**Task directions**
Copy out each line of the data below verbatim, with no changes.

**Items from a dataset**
## BEGIN

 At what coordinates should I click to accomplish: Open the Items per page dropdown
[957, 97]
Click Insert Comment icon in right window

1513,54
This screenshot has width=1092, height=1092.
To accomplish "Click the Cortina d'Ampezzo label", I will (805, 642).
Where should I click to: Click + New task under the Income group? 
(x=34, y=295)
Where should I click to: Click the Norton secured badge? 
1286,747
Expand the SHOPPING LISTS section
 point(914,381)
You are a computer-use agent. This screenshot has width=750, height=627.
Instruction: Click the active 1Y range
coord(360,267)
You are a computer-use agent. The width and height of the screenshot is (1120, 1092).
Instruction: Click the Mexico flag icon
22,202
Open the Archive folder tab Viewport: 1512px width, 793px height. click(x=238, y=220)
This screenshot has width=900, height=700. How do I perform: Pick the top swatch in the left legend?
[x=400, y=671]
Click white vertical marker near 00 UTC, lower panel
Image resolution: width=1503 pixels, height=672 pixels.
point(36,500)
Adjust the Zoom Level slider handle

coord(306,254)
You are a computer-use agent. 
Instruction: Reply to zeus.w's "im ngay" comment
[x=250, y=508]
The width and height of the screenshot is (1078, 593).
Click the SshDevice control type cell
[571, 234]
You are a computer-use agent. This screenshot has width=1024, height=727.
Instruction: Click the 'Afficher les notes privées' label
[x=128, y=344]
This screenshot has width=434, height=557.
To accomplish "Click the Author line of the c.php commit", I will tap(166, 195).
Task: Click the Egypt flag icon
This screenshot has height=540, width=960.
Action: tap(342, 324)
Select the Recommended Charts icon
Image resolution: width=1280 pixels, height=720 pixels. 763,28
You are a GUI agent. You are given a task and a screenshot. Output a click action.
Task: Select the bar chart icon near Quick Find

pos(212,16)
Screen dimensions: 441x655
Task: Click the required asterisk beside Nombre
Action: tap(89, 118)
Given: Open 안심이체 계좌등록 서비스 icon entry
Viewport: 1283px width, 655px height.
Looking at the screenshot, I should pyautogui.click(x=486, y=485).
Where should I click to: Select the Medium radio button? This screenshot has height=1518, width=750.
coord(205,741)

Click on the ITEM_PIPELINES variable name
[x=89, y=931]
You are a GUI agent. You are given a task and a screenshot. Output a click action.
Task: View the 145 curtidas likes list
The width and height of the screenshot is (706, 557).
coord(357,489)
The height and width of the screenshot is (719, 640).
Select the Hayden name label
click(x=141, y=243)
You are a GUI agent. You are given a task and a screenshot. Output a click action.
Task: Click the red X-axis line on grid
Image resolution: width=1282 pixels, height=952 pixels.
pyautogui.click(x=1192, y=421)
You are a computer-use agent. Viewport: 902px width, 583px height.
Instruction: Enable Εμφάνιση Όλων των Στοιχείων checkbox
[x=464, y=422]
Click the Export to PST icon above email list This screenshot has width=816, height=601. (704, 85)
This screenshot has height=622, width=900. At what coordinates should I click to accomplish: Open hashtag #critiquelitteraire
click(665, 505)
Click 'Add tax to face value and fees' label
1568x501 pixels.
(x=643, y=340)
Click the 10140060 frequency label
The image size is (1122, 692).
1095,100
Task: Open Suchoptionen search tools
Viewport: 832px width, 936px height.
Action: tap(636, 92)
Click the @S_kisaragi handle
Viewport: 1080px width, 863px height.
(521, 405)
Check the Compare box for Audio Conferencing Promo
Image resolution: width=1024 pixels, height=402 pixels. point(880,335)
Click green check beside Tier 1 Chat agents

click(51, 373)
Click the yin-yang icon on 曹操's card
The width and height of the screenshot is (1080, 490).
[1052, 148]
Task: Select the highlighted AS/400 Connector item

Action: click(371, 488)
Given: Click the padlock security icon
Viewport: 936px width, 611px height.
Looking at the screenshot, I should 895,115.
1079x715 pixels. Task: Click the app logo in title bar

## END

**Expected answer**
 At what coordinates should I click to accomplish: Open the Items per page dropdown
[957, 97]
Click Insert Comment icon in right window

1513,54
This screenshot has width=1092, height=1092.
To accomplish "Click the Cortina d'Ampezzo label", I will (805, 642).
Where should I click to: Click + New task under the Income group? 
(x=34, y=295)
Where should I click to: Click the Norton secured badge? 
1286,747
Expand the SHOPPING LISTS section
 point(914,381)
You are a computer-use agent. This screenshot has width=750, height=627.
Instruction: Click the active 1Y range
coord(360,267)
You are a computer-use agent. The width and height of the screenshot is (1120, 1092).
Instruction: Click the Mexico flag icon
22,202
Open the Archive folder tab Viewport: 1512px width, 793px height. click(x=238, y=220)
This screenshot has width=900, height=700. How do I perform: Pick the top swatch in the left legend?
[x=400, y=671]
Click white vertical marker near 00 UTC, lower panel
Image resolution: width=1503 pixels, height=672 pixels.
point(36,500)
Adjust the Zoom Level slider handle

coord(306,254)
You are a computer-use agent. 
Instruction: Reply to zeus.w's "im ngay" comment
[x=250, y=508]
The width and height of the screenshot is (1078, 593).
Click the SshDevice control type cell
[571, 234]
You are a computer-use agent. This screenshot has width=1024, height=727.
Instruction: Click the 'Afficher les notes privées' label
[x=128, y=344]
This screenshot has width=434, height=557.
To accomplish "Click the Author line of the c.php commit", I will tap(166, 195).
Task: Click the Egypt flag icon
This screenshot has height=540, width=960.
Action: tap(342, 324)
Select the Recommended Charts icon
Image resolution: width=1280 pixels, height=720 pixels. 763,28
You are a GUI agent. You are given a task and a screenshot. Output a click action.
Task: Select the bar chart icon near Quick Find

pos(212,16)
Screen dimensions: 441x655
Task: Click the required asterisk beside Nombre
Action: tap(89, 118)
Given: Open 안심이체 계좌등록 서비스 icon entry
Viewport: 1283px width, 655px height.
Looking at the screenshot, I should pyautogui.click(x=486, y=485).
Where should I click to: Select the Medium radio button? This screenshot has height=1518, width=750.
coord(205,741)

Click on the ITEM_PIPELINES variable name
[x=89, y=931]
You are a GUI agent. You are given a task and a screenshot. Output a click action.
Task: View the 145 curtidas likes list
The width and height of the screenshot is (706, 557).
coord(357,489)
The height and width of the screenshot is (719, 640).
Select the Hayden name label
click(x=141, y=243)
You are a GUI agent. You are given a task and a screenshot. Output a click action.
Task: Click the red X-axis line on grid
Image resolution: width=1282 pixels, height=952 pixels.
pyautogui.click(x=1192, y=421)
You are a computer-use agent. Viewport: 902px width, 583px height.
Instruction: Enable Εμφάνιση Όλων των Στοιχείων checkbox
[x=464, y=422]
Click the Export to PST icon above email list This screenshot has width=816, height=601. (704, 85)
This screenshot has height=622, width=900. At what coordinates should I click to accomplish: Open hashtag #critiquelitteraire
click(665, 505)
Click 'Add tax to face value and fees' label
1568x501 pixels.
(x=643, y=340)
Click the 10140060 frequency label
The image size is (1122, 692).
1095,100
Task: Open Suchoptionen search tools
Viewport: 832px width, 936px height.
Action: tap(636, 92)
Click the @S_kisaragi handle
Viewport: 1080px width, 863px height.
(521, 405)
Check the Compare box for Audio Conferencing Promo
Image resolution: width=1024 pixels, height=402 pixels. point(880,335)
Click green check beside Tier 1 Chat agents

click(51, 373)
Click the yin-yang icon on 曹操's card
The width and height of the screenshot is (1080, 490).
[1052, 148]
Task: Select the highlighted AS/400 Connector item

Action: click(371, 488)
Given: Click the padlock security icon
Viewport: 936px width, 611px height.
Looking at the screenshot, I should 895,115.
1079x715 pixels. Task: Click the app logo in title bar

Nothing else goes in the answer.